» YOUR INSTRUCTIONS
Every line of the data that includes "computer" should be copied out.

# # # #

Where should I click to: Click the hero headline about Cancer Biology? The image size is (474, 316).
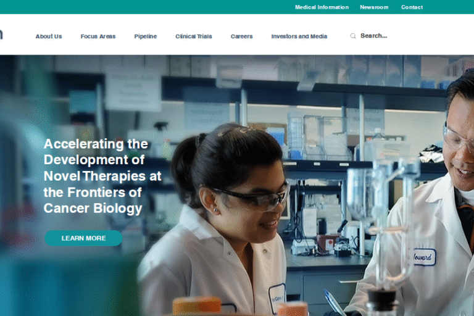(x=102, y=176)
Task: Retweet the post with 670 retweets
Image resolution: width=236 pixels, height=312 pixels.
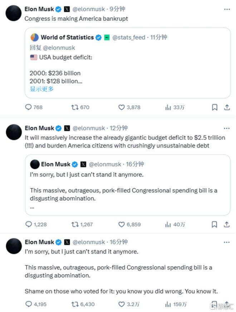Action: [x=75, y=107]
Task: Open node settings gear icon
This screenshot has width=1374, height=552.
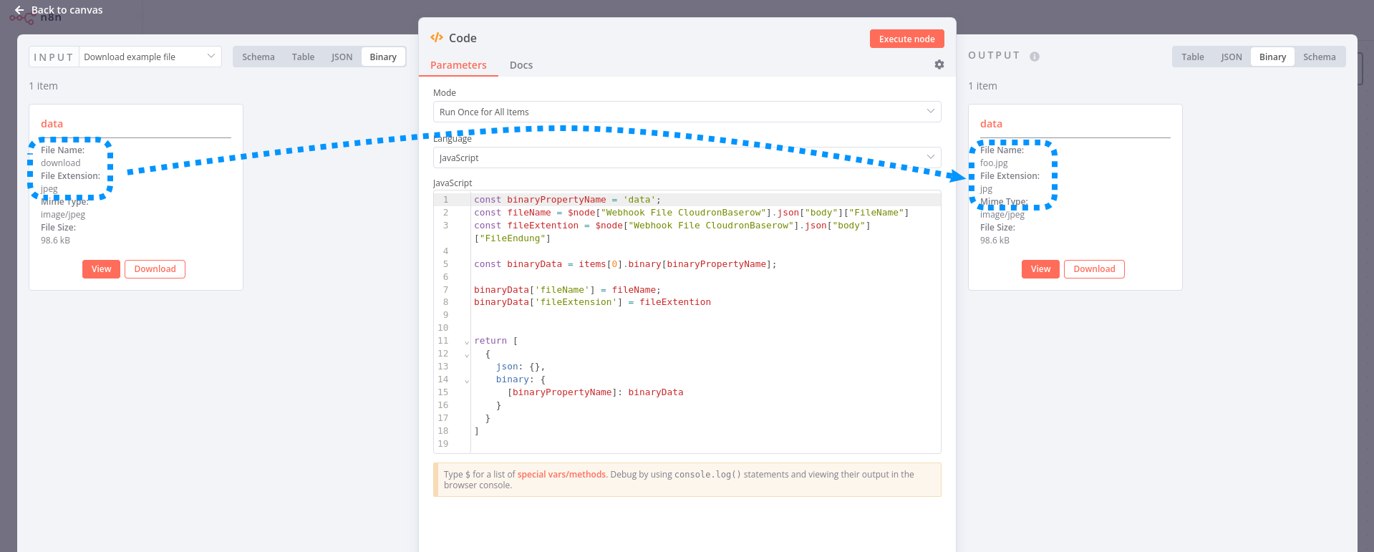Action: [x=939, y=64]
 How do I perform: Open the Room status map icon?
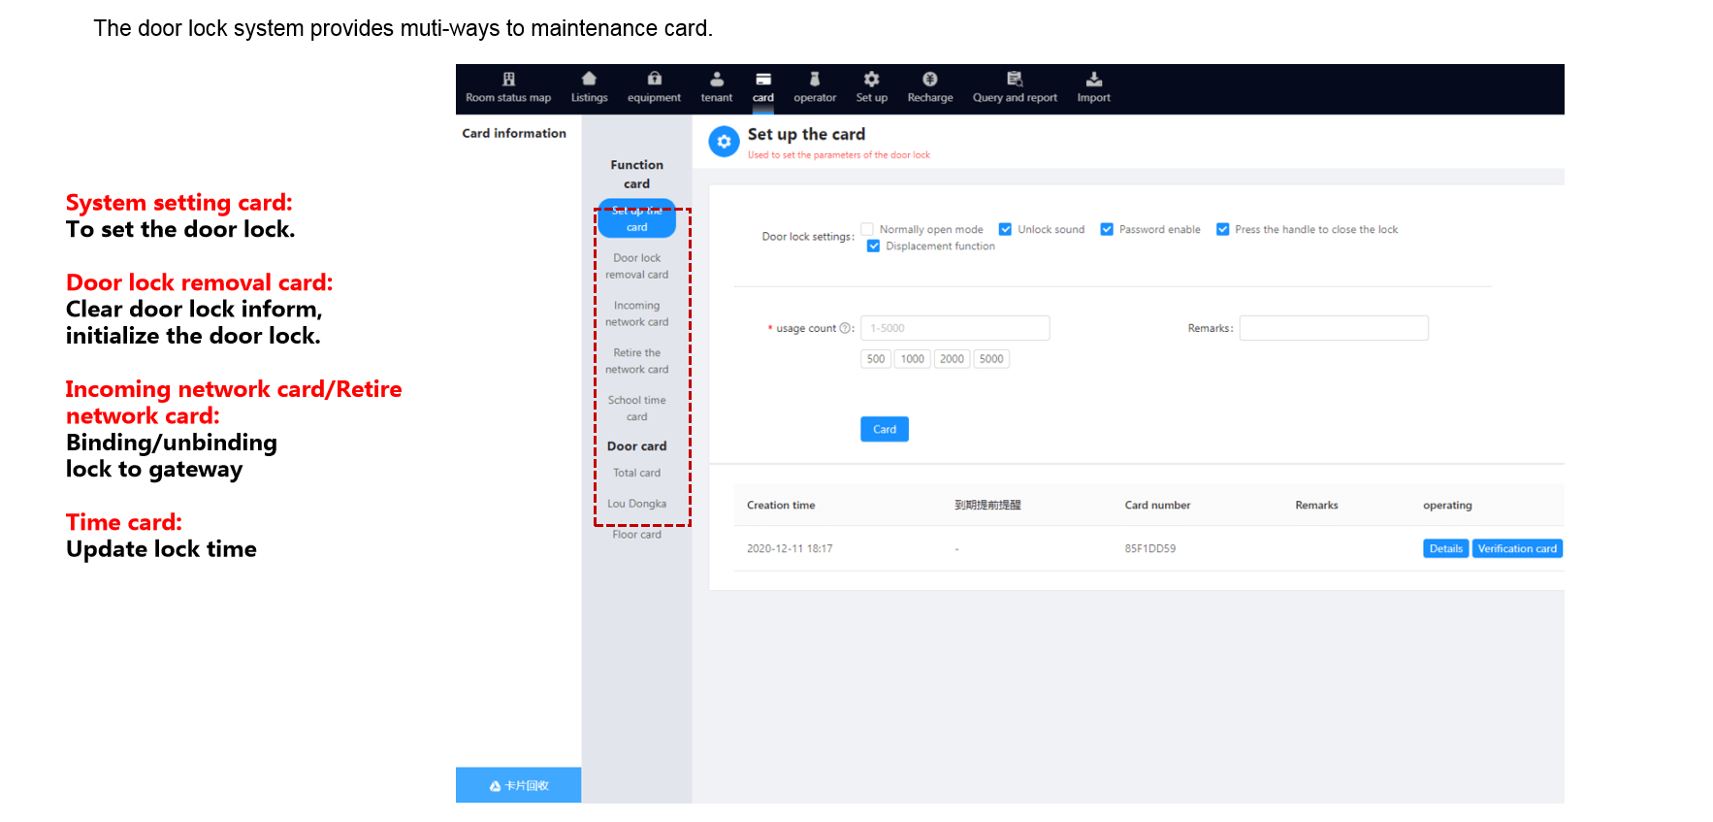[508, 80]
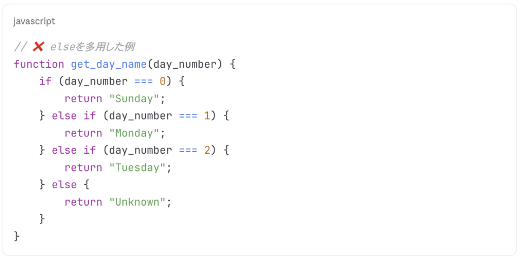Click the comment text elseを多用した例
Image resolution: width=520 pixels, height=259 pixels.
click(92, 47)
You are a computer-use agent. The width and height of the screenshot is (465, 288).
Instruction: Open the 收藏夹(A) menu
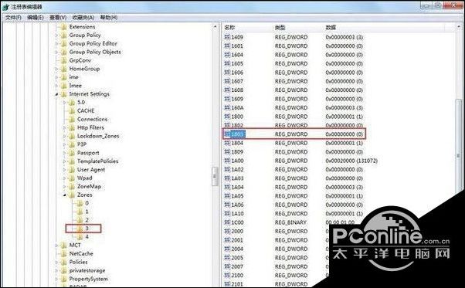point(83,18)
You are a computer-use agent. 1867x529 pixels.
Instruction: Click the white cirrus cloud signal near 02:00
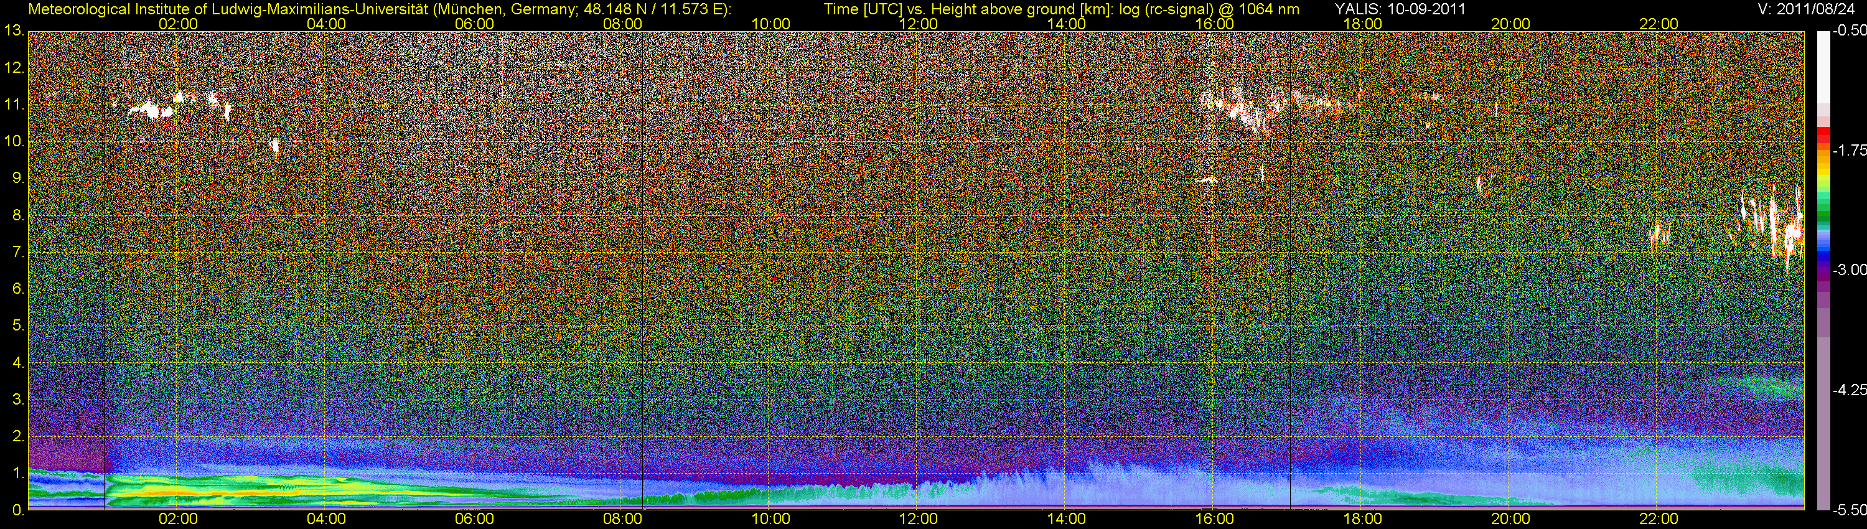click(152, 110)
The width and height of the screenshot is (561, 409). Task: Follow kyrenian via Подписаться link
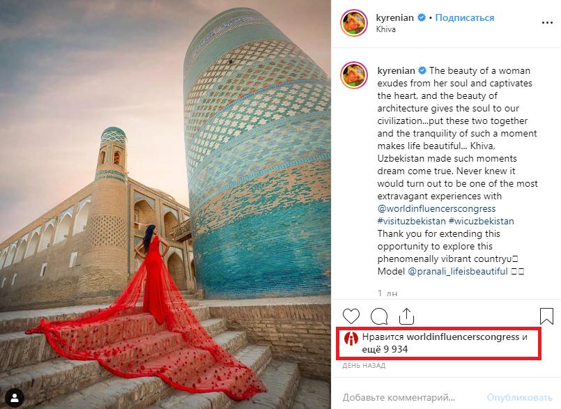pos(464,17)
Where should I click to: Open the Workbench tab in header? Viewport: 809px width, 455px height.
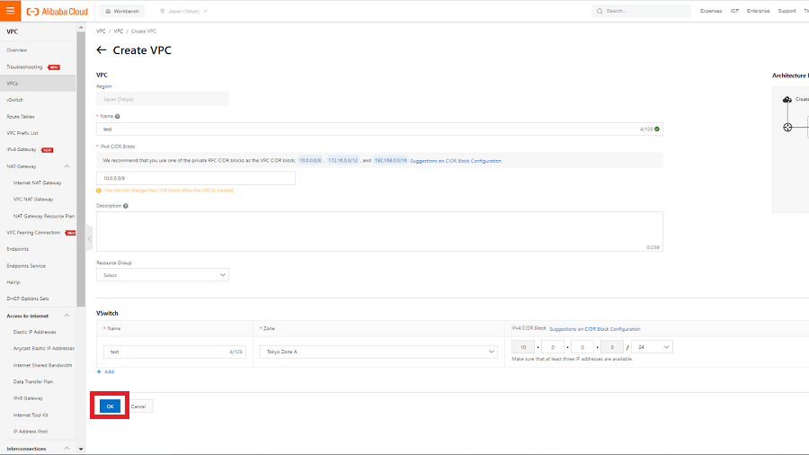point(120,11)
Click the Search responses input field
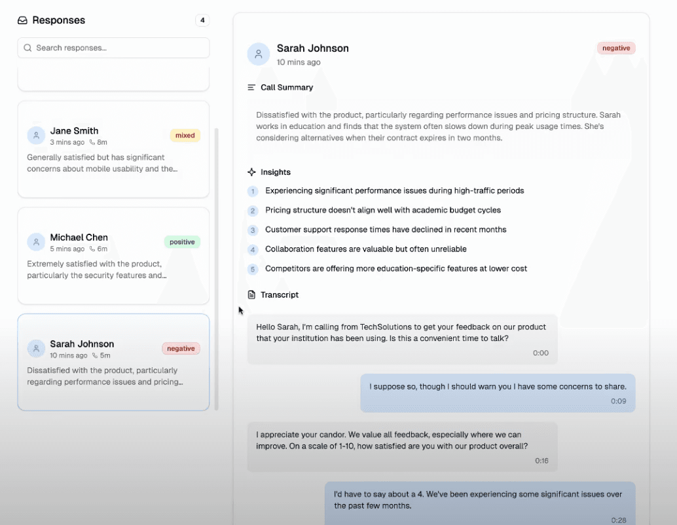 coord(113,48)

# # # #

» ANSWER
You are a computer-use agent. The width and height of the screenshot is (465, 288).
You are a computer-use agent. 1867x529 pixels.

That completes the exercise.